I half agree with you, Tyler.
Here in Scotland, vast swathes of privately-owned land are given over to three things: sheep, grouse moor and deer, all of which are massively overpopulated, in the interests of rich landowners, at the expense of massive public subsidy, as well as increasing soil compaction (in the case especially of sheep) and discouraging reforestation. In England the problem is skewed towards sheep. Another consequence of this is flooding, since rainfall can't soak into the soil, which is only going to get worse with climate disruption, because of the increased incidence of extremely heavy rain.
There is a push here towards both reforestation and rewilding (and the two camps are in the process of more or less formal merging), but it's coming up against those vested interests. Even the beaver reintroduction has run into problems because the landowners object to them eating fish. Yes, we really are facing that kind of willful stupidity.
As you correctly point out, one of the "justifications" for grazing is that these habitats would quickly revert to forest. Well, yeah, fine. That goes for my backyard as much as it does yours. Being able to eat meat because they want to "preserve" these impoverished habitats in order to keep eating meat turns into a circular argument.
Then there is the question of supplementary feeding. Around 70% of the world's grain and 90% of the world's soya goes to feed livestock. It's true most of this is going to intensive feedlot-type arrangements, but even here grass-fed cattle still get supplementary feed. I imagine the same is true where you are. How many Permies feed their chickens purely off scratch and kitchen scraps?
Let's reforest 50-80% of the grain and soya land and cut right back on the meat production. Let's convert those grasslands to forest - some of it semi-natural, some of it food forest, and cut out the carbon dioxide and methane from the livestock in the process. Win-win-win.
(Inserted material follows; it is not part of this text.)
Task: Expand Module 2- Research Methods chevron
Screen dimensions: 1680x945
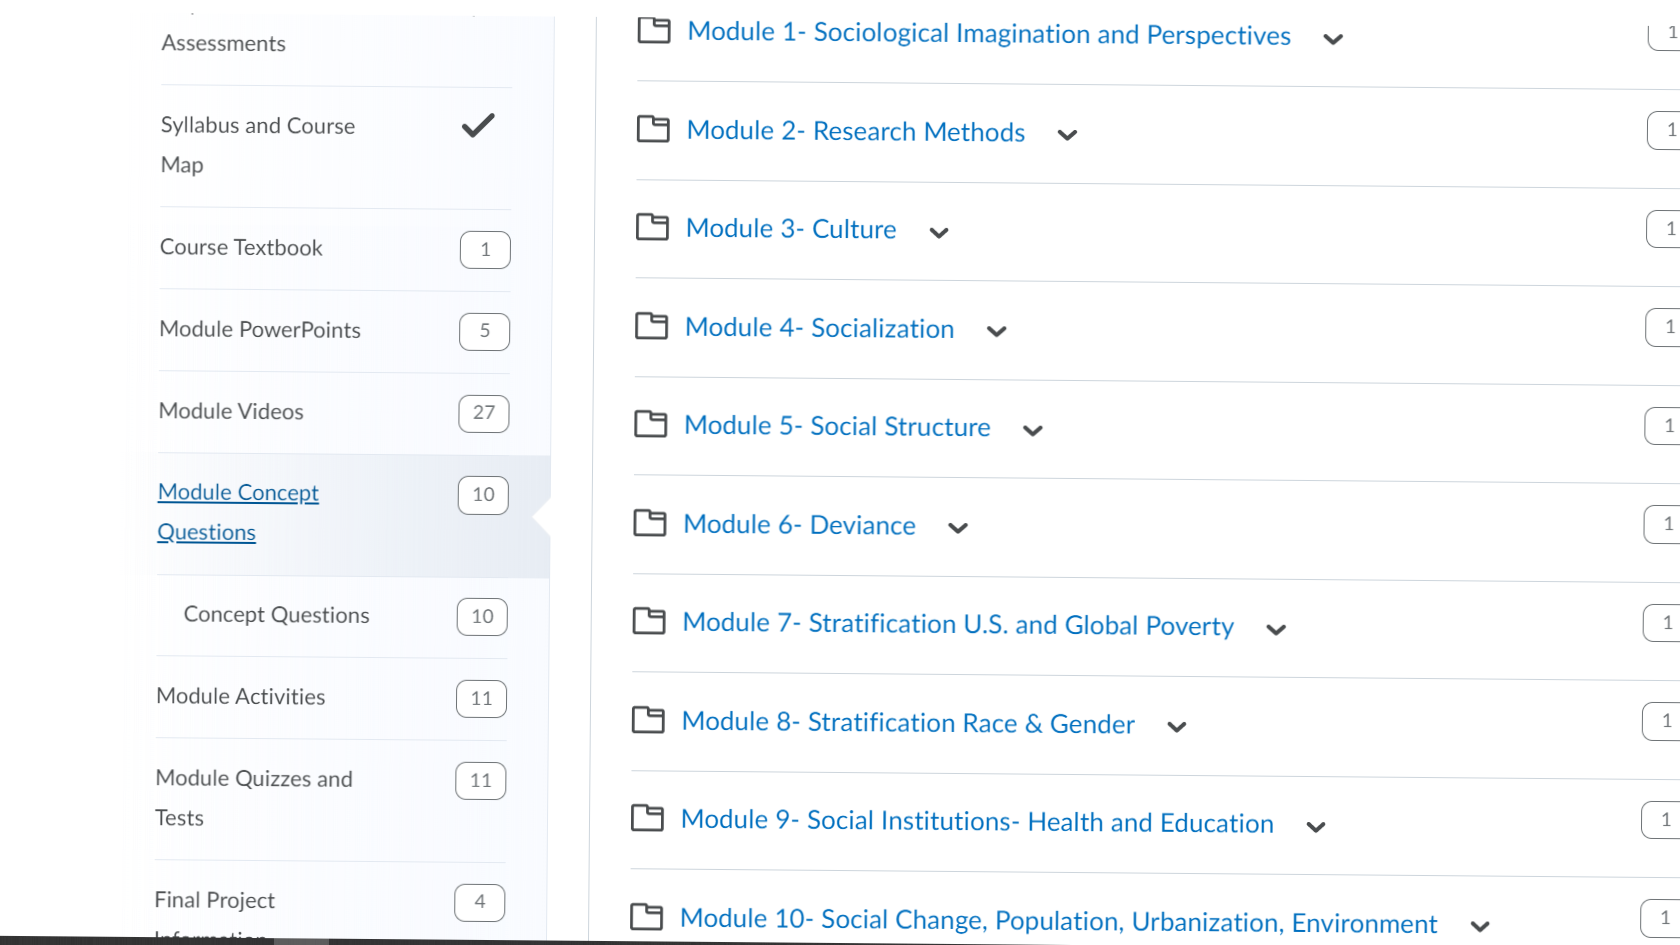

Where you need to be cautious is the question of ponds. I have not done a proper literature survey, but here is one from your neck of the woods.
http://link.springer.com/article/10.1007%2Fs10661-013-3474-y#/page-1
In a study comparing forests with conventional crop land with ponds, the conventional crop land was better at storing carbon than the ponds, but the forest was better than both. I agree there is a place for ponds in forests, just as I think there is a place for open glades, but they should not be overstated as carbon reservoirs.